▶ **Excerpted records**:

• • • •

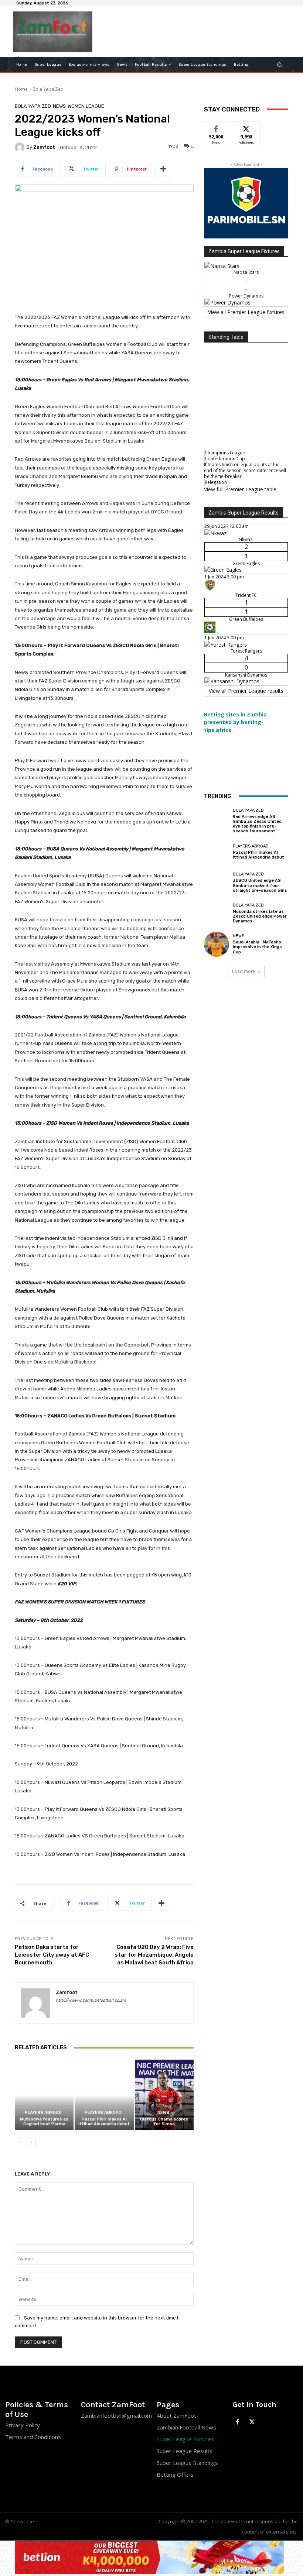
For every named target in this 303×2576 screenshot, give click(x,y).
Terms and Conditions (33, 2437)
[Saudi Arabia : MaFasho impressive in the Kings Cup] (216, 944)
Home (21, 89)
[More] (163, 169)
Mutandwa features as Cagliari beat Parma (44, 2121)
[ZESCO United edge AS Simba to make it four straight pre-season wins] (216, 882)
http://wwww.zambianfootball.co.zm (91, 2000)
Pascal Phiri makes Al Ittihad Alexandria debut (104, 2121)
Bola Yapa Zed (48, 89)
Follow (246, 127)
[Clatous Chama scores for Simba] (164, 2095)
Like (216, 127)
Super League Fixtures (185, 2439)
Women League (86, 106)
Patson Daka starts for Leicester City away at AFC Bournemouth (52, 1955)
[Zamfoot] (21, 147)
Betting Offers (175, 2474)
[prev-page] (19, 2142)
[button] (279, 64)
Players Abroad (43, 2113)
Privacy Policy (22, 2425)
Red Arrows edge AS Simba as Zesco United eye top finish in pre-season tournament (257, 824)
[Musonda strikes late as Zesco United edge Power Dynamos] (216, 913)
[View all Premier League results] (246, 509)
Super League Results (184, 2451)
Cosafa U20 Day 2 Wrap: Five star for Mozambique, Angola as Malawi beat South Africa (154, 1955)
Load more (243, 971)
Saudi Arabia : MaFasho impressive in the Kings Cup (257, 947)
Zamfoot (44, 147)
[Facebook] (237, 2422)
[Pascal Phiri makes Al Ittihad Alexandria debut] (104, 2095)
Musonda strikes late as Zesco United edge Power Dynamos (260, 916)
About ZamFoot (176, 2415)
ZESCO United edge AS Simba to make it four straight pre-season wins (260, 885)
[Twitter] (252, 2422)
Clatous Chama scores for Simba (164, 2121)
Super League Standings (187, 2462)
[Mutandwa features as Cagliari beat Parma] (44, 2095)
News (59, 106)
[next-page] (31, 2142)
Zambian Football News (186, 2427)
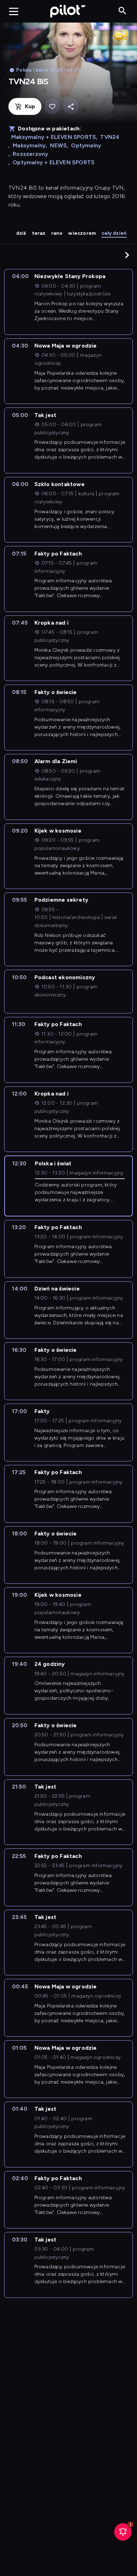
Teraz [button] (39, 233)
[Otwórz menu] (14, 11)
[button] (127, 254)
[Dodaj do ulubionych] (52, 107)
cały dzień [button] (114, 233)
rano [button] (57, 233)
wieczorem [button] (82, 233)
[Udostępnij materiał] (71, 107)
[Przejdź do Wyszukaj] (122, 11)
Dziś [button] (21, 233)
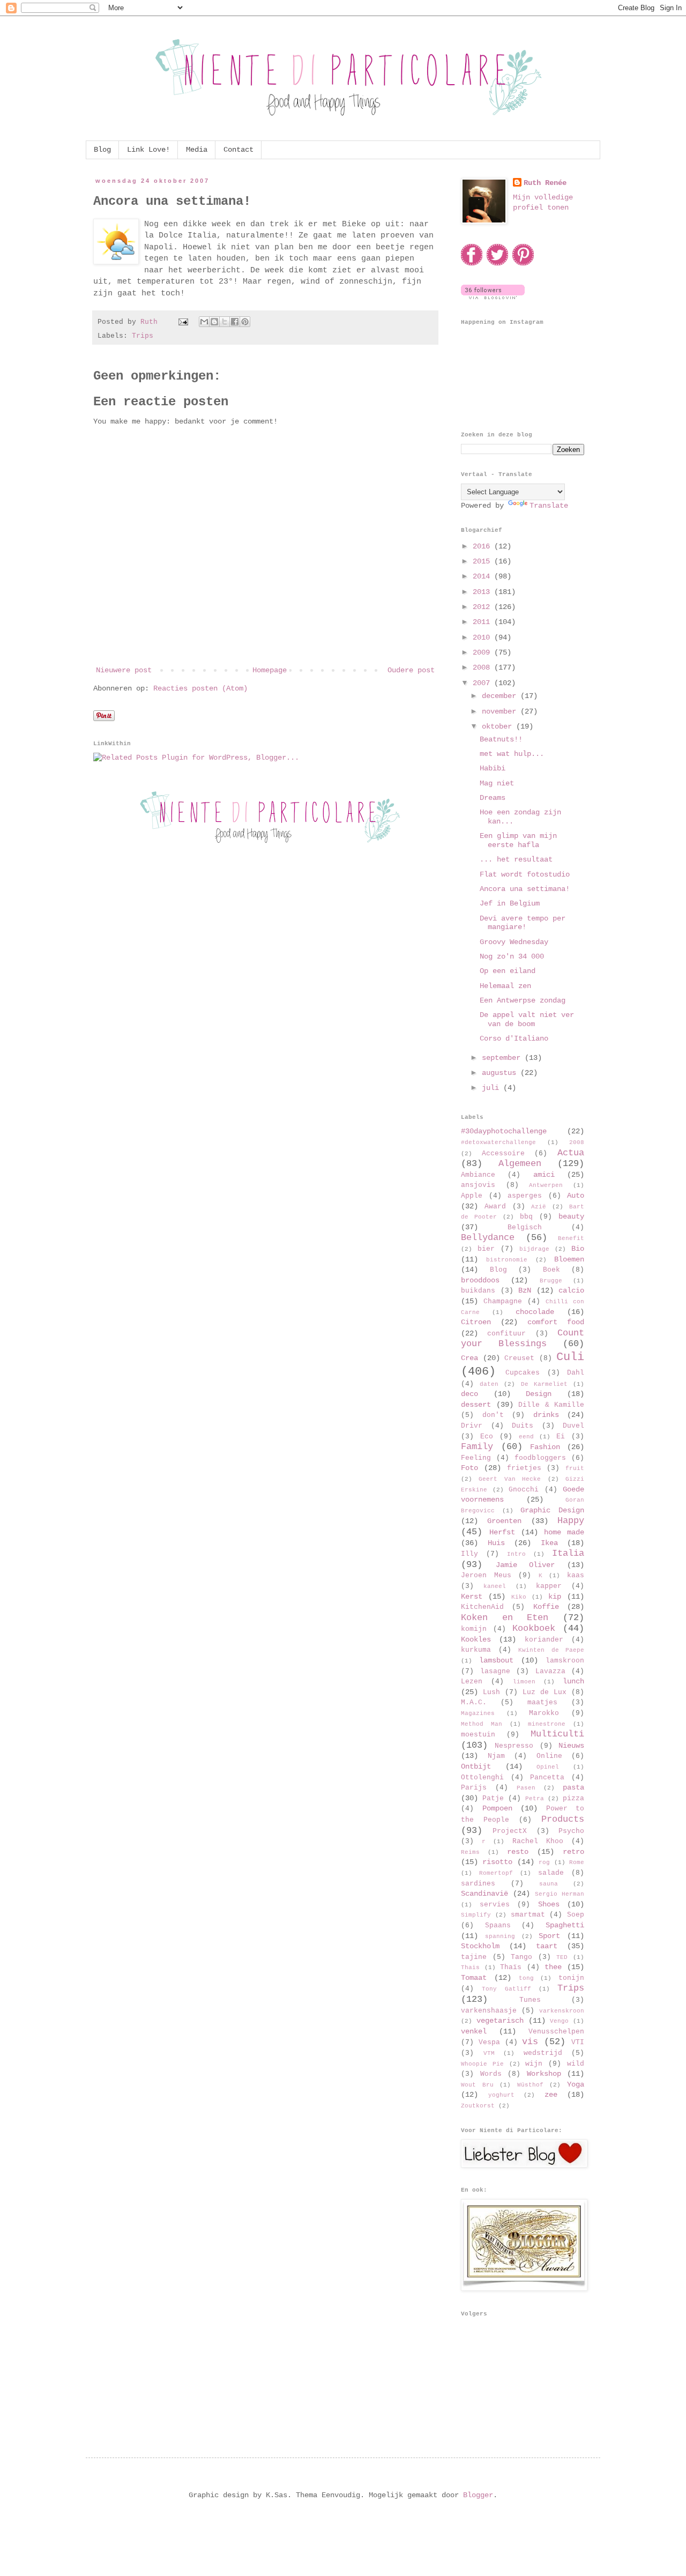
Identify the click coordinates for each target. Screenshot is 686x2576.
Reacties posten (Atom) (200, 688)
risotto (497, 1862)
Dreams (492, 797)
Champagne (502, 1301)
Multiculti (557, 1734)
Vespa (489, 2042)
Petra (534, 1798)
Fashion (545, 1447)
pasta (573, 1787)
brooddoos (480, 1280)
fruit (574, 1468)
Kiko (518, 1597)
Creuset (519, 1358)
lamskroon (565, 1661)
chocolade (535, 1312)
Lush (491, 1692)
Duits (522, 1426)
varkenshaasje (489, 2011)
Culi (570, 1357)
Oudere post (411, 670)
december (501, 696)
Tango (521, 1957)
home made (564, 1532)
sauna (548, 1884)
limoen (524, 1682)
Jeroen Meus (486, 1575)
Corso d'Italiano (514, 1038)
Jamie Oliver (525, 1565)
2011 (483, 622)
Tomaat (474, 1977)
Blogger (478, 2495)
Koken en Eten (504, 1618)
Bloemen (569, 1259)
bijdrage (534, 1249)
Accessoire (503, 1153)
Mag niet (497, 783)
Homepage (269, 670)
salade (551, 1873)
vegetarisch (500, 2020)
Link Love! (148, 149)
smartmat (528, 1915)
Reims (470, 1852)
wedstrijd (543, 2053)
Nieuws (571, 1745)
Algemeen (519, 1164)
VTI (577, 2042)
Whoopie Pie (482, 2064)
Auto (575, 1195)
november (501, 711)
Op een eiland (507, 971)
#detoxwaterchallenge (498, 1142)
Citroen (476, 1322)
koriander (544, 1640)
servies (495, 1905)
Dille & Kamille (551, 1405)
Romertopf (496, 1873)
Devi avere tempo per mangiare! (522, 923)
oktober (499, 726)
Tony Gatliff (506, 1989)
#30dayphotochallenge (504, 1131)
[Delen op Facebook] (234, 321)
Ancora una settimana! (525, 889)
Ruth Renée (545, 183)
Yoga (575, 2084)
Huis (496, 1543)
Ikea (549, 1543)
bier (486, 1249)
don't (493, 1415)
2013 (483, 592)
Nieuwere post (124, 670)
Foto (469, 1468)
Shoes (549, 1904)
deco (469, 1394)
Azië (538, 1207)
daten (489, 1384)
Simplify (476, 1915)
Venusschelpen (556, 2032)
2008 (483, 667)
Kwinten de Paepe (551, 1650)
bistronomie (506, 1260)
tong (526, 1978)
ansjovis (478, 1185)
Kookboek (533, 1628)
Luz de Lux (544, 1692)
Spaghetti (565, 1925)
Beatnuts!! (501, 739)
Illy (469, 1554)
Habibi (492, 768)
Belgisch (525, 1227)
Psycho (571, 1831)
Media (196, 149)
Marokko (544, 1713)
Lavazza (550, 1671)
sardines (478, 1884)
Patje (493, 1798)
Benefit (571, 1238)
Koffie (546, 1606)
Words (491, 2074)
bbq (526, 1217)
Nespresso (514, 1746)
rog (544, 1862)
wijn (533, 2064)
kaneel (494, 1586)
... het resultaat (516, 859)
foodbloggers (540, 1458)
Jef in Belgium (510, 903)
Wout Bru (477, 2085)
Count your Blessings (522, 1338)
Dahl (575, 1373)
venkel (474, 2031)
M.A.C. (474, 1702)
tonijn (571, 1978)
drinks (546, 1415)
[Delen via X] (224, 321)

• • • •

▶ **Work required**: Set down exactly, and only, the lines of the data above from the line containing "foodbloggers (540, 1458)" through the last one.

▶ **Solved problem**:
foodbloggers (540, 1458)
Jef in Belgium (510, 903)
Wout Bru (477, 2085)
Count your Blessings (522, 1338)
Dahl (575, 1373)
venkel (474, 2031)
M.A.C. (474, 1702)
tonijn (571, 1978)
drinks (546, 1415)
[Delen via X] (224, 321)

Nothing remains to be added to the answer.